- Prompt -
Task for the records below: repeat the line containing "You are a GUI" and every line after it, exactly and with nothing else, but leave out the pictures.

- Records shown -
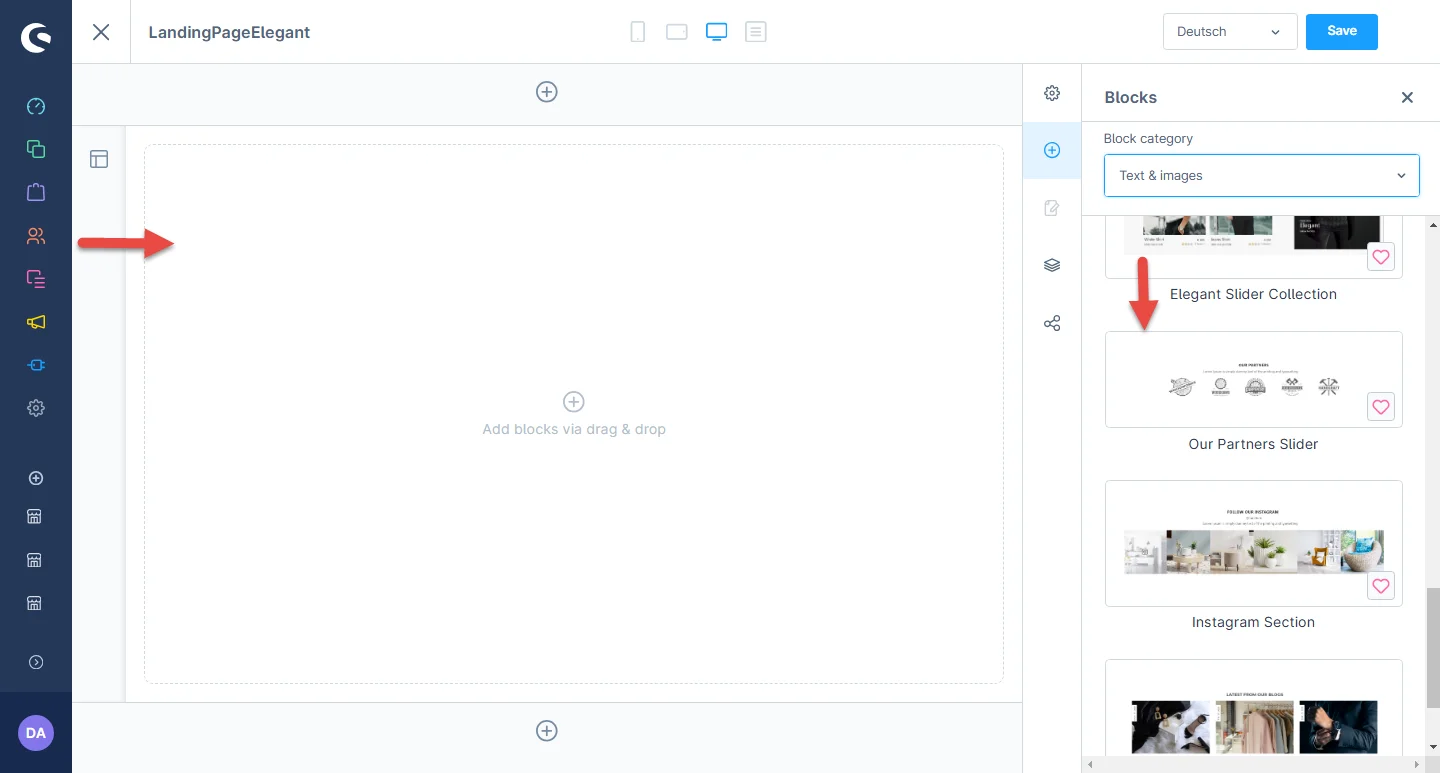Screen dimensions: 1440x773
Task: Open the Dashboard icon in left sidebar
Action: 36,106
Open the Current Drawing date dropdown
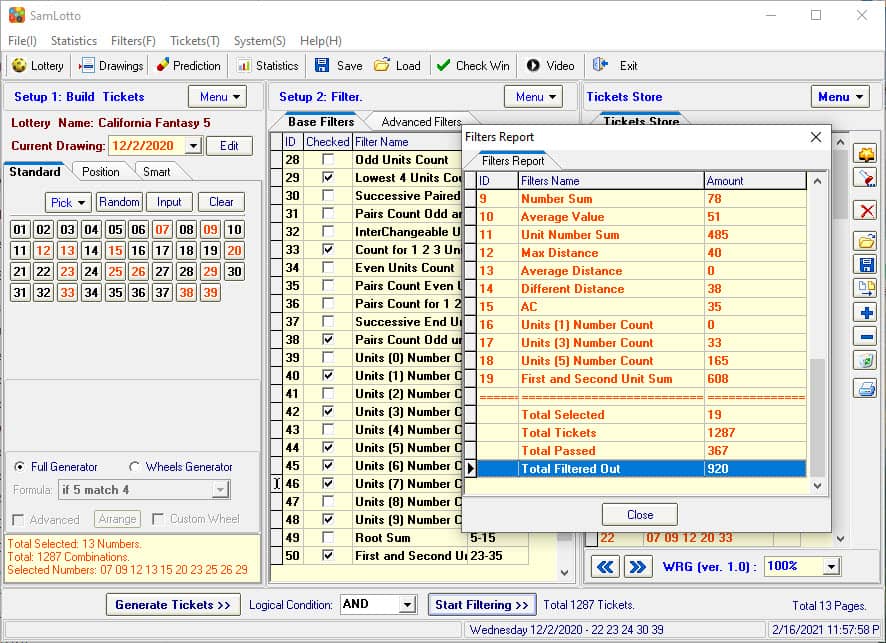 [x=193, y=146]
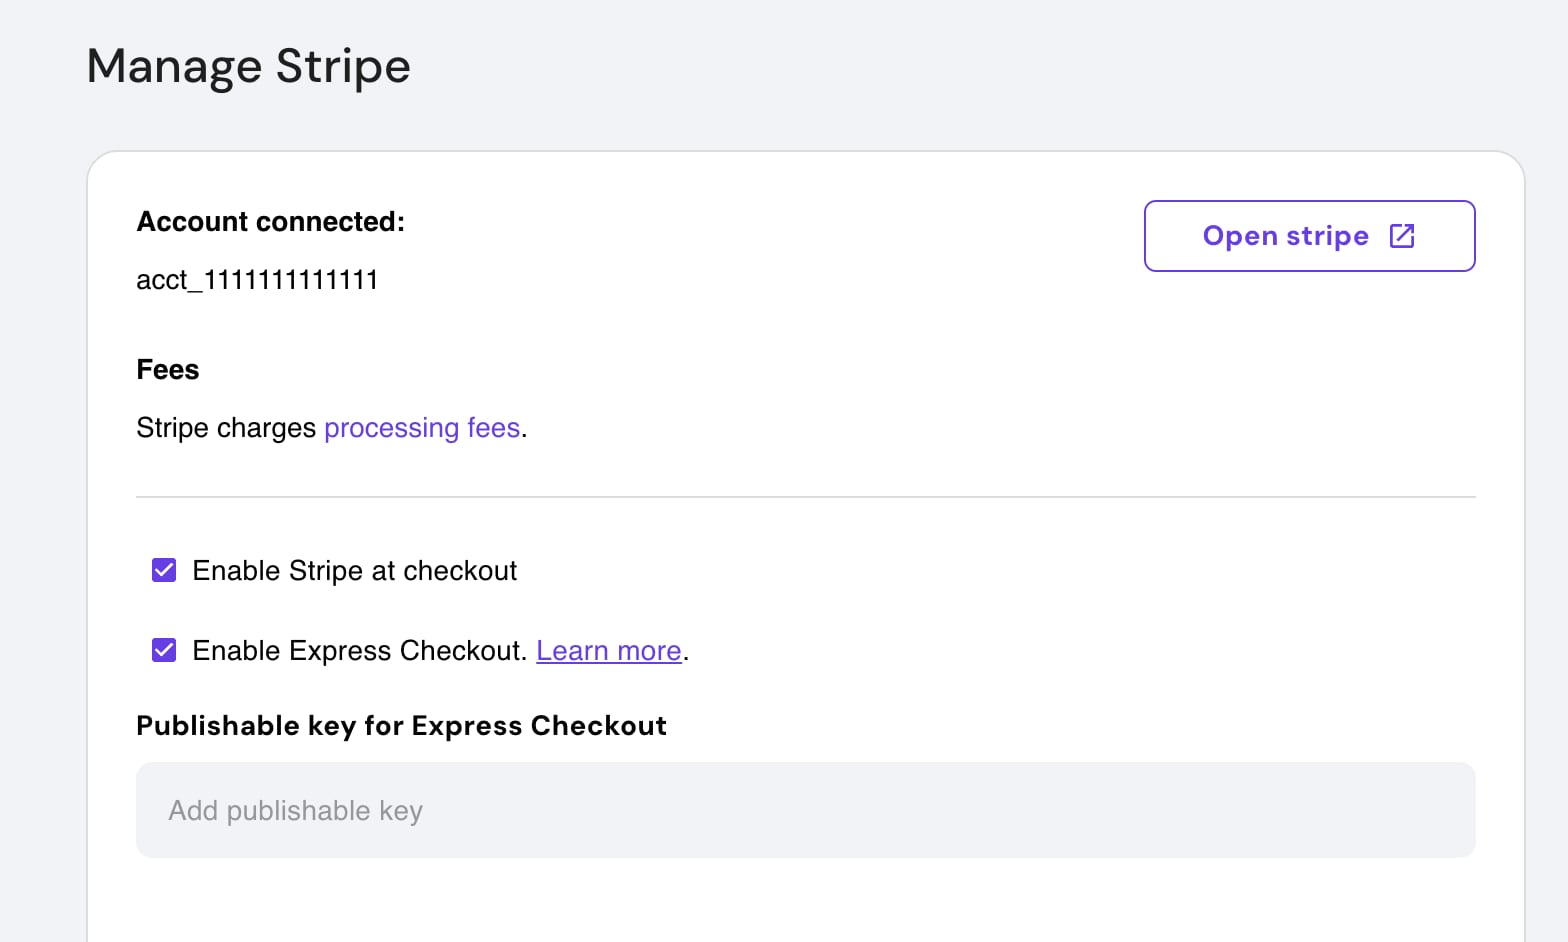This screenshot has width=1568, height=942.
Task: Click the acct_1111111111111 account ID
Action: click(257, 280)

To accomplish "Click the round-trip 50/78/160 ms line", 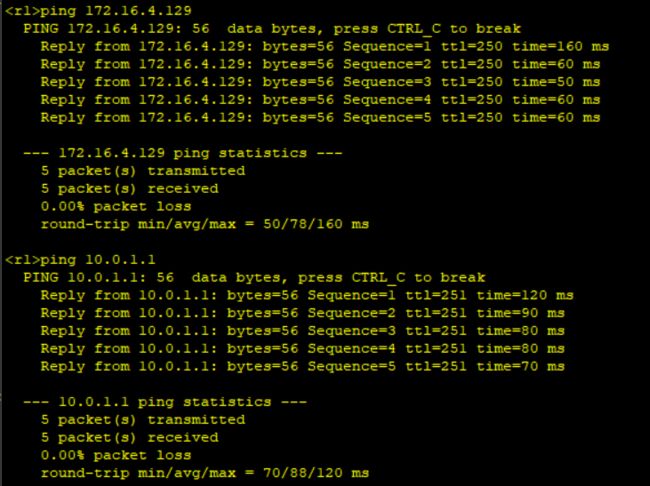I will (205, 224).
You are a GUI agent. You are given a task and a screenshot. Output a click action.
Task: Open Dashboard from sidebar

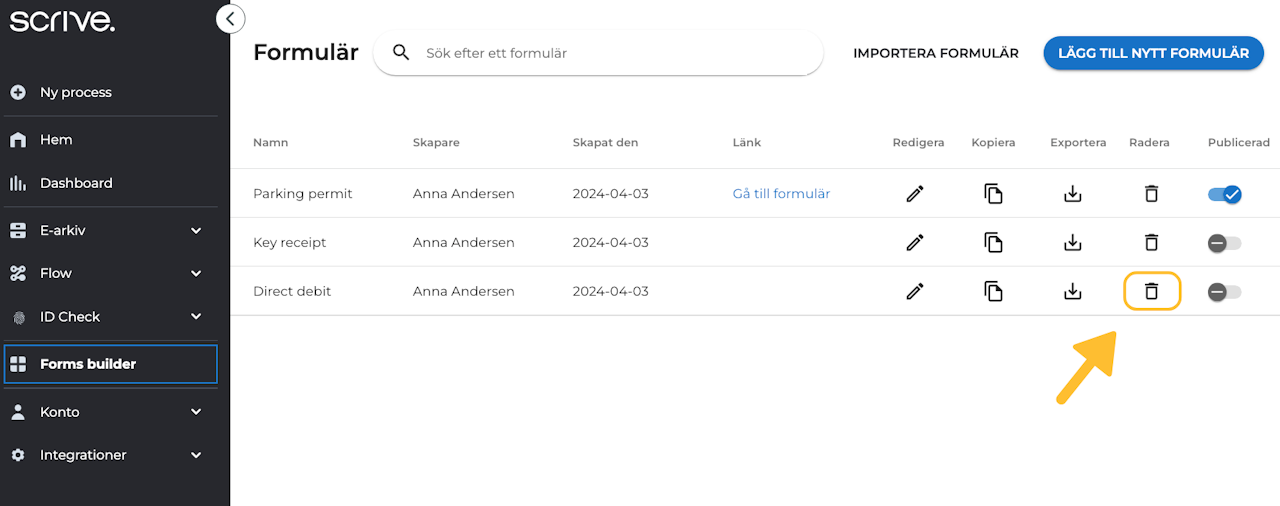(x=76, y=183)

- Task result -
You are a GUI agent. You are given a task and a screenshot. Output a click action.
Task: Open Dashboard from sidebar

(x=76, y=183)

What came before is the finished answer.